A few comments are in order:

• By construction (20), the transformed kernel $\tilde{K}(x,y)$ vanishes when one of the arguments is equal to $t$⁠:

  $$\begin{array}{r}\tilde{K}(x,t)=\tilde{K}(t,y)=0.\end{array}$$

  (29)
  This leads to, for ${}^{\mathrm{\forall }}f\in L^2(I)$⁠,

  $$\begin{array}{r}({\tilde{\mathbf{K}}}_I\cdot f)(t)=0\text{and thus}((\mathbb{I}-{\tilde{\mathbf{K}}}_I{)}^{-1}\cdot f)(t)=f(t).\end{array}$$

  (30)
• As mentioned above, the functions $\tilde{\phi }(x)$ and $\tilde{\psi }(x)$ also vanish at $x=t$⁠. This leads to

  $$\begin{array}{r}{q}_j(t):=((\mathbb{I}-{\tilde{\mathbf{K}}}_I{)}^{-1}\cdot x^j\tilde{\phi })(t)=t^j\tilde{\phi }(t)=0,\\ p_j(t):=((\mathbb{I}-{\tilde{\mathbf{K}}}_I{)}^{-1}\cdot x^j\tilde{\psi })(t)=t^j\tilde{\psi }(t)=0\end{array}$$

  (31)

  for $j\in \mathbb{N}$⁠. These could serve as part of the boundary conditions for the TW system, but we later use them only for a consistency check of the solution $q_j(s)$ and $p_j(s)$ derived from a different boundary condition imposed either at $s\gg 1$ or $s\ll 1$⁠.
• For the sine kernel ${\displaystyle K(x,y)=\frac{\sin (x-y)}{\pi (x-y)}=\frac{\sqrt{xy}}{2}\frac{J_{1/2}(x)J_{-1/2}(y)-J_{-1/2}(x)J_{1/2}(y)}{x-y}}$ governing the spectral bulk of unitary ensembles, Forrester and Odlyzko [16] previously considered the Fredholm determinant of its transformed kernel [19] (which they denoted as $K_1$ instead of our $\tilde{K}$⁠) with $k=1$ and $t$ set to 0 without loss of generality,

  $$\begin{array}{r}{K}_1(x,y)=\frac{\sqrt{xy}}{2}\frac{J_{3/2}(x)J_{1/2}(y)-J_{1/2}(x)J_{3/2}(y)}{x-y}=\frac{1}{\pi }(\frac{\sin (x-y)}{x-y}-\frac{\sin x}{x}\frac{\sin y}{y}).\end{array}$$

  (32)

  They did apply the TW method to $K_1(x,y)$ and expressed the Fredholm determinant on a symmetric interval $\mathrm{Det}(\mathbb{I}-{\mathbf{K}}_1{|}_{(-s,s)})$ in terms of a solution to the TW system of ordinary differential equations (ODEs).
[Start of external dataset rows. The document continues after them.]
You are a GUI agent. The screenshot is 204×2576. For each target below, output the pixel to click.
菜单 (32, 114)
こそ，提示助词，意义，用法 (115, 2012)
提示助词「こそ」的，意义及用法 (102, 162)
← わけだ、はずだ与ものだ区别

However, in order to invoke the TW method they paid attention to an apparent fact that $K_1$ is related to $K$ by a unit shift of the indices of the Bessel functions, rather than by an $\mathrm{SL}(2,\mathbb{R})$ gauge transformation $\mathcal{U}(x)=\left[\genfrac{}{}{0ex}{}{10}{-x^{-1}1}\right]$ that retains the tracelessness of $\mathcal{A}(x)=\left[\genfrac{}{}{0ex}{}{0-1}{10}\right].$ Nor did they explicitly write $K_1$ in a form of the right-hand side of Eq. (32), which would have meant $K(x,y)-K(x,0)K(0,0{)}^{-1}K(0,y)$⁠. Our formulation is a systematic generalization of the spirit of their work to arbitrary kernels of the TW type, to any interval $I$⁠, and to any number (⁠$k\ge 2$⁠) of conditioned particles.